Mateusz Morawiecki miałby pomóc w ujawnienia afery Zbigniewa Ziobry? Choć dla przeciętnego człowieka brzmi to niedorzecznie, media mają kilka argumentów na poparcie tego założenia. Niewykluczone, że mają rację.

Mateusz Morawiecki oficjalnie uznaje, że reakcja Zbigniewa Ziobry na aferę związaną z farma trolli wystarczy. Dymisja Piebiaka i cofnięcie delegacji sędziom jest według niego idealnym rozwiązaniem całej sytuacji, a PiS popiera każde jego słowo. Jest jednak teoria zakładająca, że to sam premier rozpoczął aferę.

Według Dominiki Wielowieyskiej, dziennikarki „Gazety Wyborczej”, Ziobro ma sądzić, że to właśnie premier jest odpowiedzialny za cały skandal. Śledztwo przeprowadzone przez reporterkę miało wykazać, jakoby sprawa Łukasza Piebiaka i Emi była kwestią wewnętrznych porachunków polityków. Ujawnienie poczynań nie doprowadziło do dymisji samego Ziobry, ale mocno wpłynęło na jego reputację oraz osłabiło jego stanowisko. Na takim finale miałoby zależeć właśnie Mateuszowi Morawieckiemu.

Podobno to była świetna okazja, aby uderzyć w ministra sprawiedliwości. Niechęć obu panów do siebie jest powszechnie znana. W zeszłym roku „Newsweek” przedstawił plan premiera na to, aby podczas rekonstrukcji rządu pozbyć się Zbigniewa Ziobry, zarówno z posady ministra, jaki i całego rządu.
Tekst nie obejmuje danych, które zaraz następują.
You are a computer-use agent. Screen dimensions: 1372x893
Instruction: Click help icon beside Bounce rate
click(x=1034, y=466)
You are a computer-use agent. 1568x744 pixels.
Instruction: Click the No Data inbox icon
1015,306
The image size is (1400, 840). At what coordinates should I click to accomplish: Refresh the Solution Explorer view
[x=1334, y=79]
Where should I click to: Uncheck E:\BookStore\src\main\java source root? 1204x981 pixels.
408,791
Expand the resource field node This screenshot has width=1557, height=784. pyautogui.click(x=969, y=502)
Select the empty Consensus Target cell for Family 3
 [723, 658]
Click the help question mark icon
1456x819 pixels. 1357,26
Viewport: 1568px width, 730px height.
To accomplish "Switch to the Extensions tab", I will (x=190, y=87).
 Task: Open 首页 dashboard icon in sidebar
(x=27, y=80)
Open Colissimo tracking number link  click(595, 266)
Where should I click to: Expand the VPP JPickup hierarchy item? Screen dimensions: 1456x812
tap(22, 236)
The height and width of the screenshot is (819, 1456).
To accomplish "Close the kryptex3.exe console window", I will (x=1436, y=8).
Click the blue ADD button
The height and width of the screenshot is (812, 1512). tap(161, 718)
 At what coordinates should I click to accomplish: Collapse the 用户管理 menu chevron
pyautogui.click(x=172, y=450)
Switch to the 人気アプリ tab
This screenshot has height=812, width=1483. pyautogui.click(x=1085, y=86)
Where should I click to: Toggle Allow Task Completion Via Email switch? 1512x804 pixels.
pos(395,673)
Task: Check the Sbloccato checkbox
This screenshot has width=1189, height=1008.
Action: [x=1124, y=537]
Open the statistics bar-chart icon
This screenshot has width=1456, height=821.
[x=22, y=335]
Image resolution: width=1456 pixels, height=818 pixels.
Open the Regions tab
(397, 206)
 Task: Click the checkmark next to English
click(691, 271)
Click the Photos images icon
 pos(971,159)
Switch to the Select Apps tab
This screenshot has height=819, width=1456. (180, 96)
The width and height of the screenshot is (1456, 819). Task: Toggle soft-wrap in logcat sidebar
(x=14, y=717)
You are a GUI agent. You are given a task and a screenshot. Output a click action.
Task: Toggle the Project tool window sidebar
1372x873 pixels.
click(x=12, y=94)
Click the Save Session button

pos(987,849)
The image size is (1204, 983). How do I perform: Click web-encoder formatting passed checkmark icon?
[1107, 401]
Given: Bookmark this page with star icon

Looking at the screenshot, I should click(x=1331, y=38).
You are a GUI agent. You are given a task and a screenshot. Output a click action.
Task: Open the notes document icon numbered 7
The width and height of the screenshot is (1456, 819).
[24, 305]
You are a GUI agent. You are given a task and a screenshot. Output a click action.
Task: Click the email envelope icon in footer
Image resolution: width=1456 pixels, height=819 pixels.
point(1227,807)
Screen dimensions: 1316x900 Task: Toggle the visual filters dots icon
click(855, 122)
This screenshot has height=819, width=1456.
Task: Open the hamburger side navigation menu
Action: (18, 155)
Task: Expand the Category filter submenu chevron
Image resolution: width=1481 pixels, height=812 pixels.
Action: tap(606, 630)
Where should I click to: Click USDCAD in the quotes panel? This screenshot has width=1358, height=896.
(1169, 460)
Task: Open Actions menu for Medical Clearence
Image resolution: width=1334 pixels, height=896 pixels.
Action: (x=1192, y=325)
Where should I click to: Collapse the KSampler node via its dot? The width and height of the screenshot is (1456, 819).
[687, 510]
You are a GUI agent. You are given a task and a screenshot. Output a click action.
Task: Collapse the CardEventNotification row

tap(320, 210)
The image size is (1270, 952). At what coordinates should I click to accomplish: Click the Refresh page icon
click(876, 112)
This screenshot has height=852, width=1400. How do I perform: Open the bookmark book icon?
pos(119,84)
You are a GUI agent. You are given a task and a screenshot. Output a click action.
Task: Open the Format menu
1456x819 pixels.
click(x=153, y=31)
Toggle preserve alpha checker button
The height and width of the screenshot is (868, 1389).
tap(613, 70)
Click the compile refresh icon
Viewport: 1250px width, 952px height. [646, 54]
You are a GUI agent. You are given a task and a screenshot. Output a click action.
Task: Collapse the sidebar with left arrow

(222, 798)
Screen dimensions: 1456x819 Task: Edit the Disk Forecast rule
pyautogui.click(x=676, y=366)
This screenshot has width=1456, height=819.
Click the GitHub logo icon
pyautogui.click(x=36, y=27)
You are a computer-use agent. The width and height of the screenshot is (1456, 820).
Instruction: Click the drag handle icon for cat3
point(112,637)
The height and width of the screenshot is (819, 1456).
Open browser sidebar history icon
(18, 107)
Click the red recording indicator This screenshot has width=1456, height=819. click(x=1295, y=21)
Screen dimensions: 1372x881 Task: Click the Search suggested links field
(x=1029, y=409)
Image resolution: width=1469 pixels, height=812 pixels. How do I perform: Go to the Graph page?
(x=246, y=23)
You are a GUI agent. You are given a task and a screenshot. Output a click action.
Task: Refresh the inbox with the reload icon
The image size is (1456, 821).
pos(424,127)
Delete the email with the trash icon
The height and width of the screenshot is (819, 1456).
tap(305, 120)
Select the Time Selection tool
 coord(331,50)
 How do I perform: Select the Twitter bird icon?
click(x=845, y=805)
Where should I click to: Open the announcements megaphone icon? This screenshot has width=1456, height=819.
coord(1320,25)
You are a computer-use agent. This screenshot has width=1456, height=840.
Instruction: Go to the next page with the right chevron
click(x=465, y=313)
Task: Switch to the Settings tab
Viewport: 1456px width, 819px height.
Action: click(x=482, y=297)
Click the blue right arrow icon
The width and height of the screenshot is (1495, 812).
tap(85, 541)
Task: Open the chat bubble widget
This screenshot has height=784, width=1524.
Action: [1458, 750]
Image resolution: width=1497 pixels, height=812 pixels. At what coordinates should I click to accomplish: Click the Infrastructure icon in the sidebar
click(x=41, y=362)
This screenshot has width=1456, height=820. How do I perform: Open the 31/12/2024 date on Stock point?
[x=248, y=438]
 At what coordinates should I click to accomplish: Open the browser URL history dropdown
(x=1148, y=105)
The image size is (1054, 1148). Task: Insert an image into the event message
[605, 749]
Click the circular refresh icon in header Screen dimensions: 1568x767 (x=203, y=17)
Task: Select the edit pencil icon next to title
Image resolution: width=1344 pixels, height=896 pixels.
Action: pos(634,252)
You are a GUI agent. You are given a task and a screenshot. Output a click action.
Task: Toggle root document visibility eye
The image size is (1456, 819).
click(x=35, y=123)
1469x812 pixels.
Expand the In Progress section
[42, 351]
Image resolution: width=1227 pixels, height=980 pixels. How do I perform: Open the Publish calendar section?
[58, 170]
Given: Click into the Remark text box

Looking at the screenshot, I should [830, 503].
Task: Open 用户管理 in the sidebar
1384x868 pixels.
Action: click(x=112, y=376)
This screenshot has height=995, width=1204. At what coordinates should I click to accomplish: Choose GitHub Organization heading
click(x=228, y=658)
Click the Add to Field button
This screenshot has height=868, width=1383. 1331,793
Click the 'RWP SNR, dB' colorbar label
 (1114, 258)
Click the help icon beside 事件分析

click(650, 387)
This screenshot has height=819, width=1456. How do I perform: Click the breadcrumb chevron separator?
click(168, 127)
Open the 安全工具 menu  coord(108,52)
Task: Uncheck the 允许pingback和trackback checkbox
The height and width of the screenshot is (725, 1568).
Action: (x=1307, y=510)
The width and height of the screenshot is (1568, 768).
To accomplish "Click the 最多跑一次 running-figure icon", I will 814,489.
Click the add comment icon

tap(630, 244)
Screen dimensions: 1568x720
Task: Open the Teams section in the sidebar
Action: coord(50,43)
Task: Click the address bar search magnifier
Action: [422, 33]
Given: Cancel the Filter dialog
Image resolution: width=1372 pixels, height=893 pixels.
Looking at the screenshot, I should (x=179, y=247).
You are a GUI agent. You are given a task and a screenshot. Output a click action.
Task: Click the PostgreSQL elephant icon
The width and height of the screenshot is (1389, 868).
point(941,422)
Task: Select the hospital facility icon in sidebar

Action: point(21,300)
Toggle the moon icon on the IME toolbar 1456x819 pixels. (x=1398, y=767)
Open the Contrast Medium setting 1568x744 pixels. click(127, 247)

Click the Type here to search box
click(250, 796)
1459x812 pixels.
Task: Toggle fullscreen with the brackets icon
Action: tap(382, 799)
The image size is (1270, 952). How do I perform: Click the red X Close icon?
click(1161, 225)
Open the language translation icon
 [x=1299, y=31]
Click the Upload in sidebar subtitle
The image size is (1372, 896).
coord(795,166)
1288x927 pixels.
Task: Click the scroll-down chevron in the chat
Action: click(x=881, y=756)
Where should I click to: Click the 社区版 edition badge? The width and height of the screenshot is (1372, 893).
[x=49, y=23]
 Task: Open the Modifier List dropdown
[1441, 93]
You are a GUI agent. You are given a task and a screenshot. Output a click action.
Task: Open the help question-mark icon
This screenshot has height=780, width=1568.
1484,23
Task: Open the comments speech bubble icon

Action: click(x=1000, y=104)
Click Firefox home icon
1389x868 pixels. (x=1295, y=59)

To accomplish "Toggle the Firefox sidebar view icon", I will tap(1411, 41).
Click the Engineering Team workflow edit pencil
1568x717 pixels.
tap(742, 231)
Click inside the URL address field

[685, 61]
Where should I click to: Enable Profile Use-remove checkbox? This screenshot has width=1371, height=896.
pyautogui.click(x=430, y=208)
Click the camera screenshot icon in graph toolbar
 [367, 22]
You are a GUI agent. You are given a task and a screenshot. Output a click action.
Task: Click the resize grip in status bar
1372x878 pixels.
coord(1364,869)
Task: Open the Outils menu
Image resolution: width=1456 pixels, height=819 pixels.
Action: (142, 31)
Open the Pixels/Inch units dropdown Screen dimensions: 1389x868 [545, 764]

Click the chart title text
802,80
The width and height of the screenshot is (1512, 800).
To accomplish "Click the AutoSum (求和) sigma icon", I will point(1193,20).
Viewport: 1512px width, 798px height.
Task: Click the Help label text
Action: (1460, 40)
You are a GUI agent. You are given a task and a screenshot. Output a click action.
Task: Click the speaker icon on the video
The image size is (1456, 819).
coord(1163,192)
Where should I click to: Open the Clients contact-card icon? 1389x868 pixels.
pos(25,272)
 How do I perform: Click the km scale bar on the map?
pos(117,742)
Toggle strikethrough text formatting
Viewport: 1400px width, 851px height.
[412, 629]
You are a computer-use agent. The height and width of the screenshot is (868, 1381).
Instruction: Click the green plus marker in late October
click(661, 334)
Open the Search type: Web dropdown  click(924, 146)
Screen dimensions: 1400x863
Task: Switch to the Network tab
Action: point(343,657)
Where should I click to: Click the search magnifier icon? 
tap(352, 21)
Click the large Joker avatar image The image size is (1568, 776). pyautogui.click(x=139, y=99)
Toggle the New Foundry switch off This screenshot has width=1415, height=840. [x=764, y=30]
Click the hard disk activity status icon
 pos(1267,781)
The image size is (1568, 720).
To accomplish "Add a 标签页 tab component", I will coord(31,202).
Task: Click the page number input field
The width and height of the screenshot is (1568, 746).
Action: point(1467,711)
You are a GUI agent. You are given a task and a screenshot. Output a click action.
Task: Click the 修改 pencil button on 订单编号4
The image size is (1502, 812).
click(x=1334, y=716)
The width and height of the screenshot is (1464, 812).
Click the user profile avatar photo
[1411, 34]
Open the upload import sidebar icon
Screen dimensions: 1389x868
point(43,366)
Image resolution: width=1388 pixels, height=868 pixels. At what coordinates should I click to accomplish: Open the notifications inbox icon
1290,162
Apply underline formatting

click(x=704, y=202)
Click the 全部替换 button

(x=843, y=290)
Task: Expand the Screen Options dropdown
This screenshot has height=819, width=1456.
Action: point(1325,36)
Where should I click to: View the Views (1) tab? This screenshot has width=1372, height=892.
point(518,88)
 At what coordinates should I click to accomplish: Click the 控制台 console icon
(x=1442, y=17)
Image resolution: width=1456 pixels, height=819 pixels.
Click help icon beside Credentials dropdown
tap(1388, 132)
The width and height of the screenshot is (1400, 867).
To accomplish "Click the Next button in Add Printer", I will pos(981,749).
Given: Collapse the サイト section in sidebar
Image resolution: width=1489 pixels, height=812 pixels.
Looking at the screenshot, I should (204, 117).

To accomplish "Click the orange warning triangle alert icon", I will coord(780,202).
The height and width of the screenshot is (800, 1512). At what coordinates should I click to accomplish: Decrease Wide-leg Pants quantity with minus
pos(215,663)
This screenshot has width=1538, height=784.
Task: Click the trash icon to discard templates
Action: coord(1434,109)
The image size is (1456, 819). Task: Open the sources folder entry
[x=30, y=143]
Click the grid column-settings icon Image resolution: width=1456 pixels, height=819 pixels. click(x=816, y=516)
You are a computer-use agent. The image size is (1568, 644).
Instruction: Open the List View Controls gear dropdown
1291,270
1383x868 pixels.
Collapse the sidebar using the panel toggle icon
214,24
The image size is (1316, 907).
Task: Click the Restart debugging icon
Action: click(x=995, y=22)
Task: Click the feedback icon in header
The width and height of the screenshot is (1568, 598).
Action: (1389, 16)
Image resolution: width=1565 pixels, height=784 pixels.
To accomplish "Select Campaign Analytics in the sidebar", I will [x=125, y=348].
Zamiar jednak się nie udał, a afera miałaby być rodzajem swoistej „zemsty”.

Sterowanie aferą

Jeden z przedstawicieli Prawa i Sprawiedliwości miał powiedzieć w rozmowie z „Gazetą Wyborczą”, że Kaczyński stara się być kimś w rodzaju rozjemcy. Dodatkowo partia ma kupować gotowe sondaże, w których widać zdanie Polaków na temat ostatnich zdarzeń związanych z Łukaszem Piebiakiem, Emi i hejtem na sędziów niezadowolonych z „dobrej zmiany”.

Kolejnym dowodem na to, że Zbigniew Ziobro i Mateusz Morawiecki mają bardzo poważny konflikt ma być fakt, że minister sprawiedliwości nie pokazał się na ostatnim posiedzeniu rządu. Póki co nie wiadomo, czy tak jest naprawdę, mimo że argumenty zaprezentowane przez „Gazetę Wyborczą” wydają się potwierdzać taki scenariusz. Bardzo możliwe, że z czasem prawda sama wyjdzie na jaw.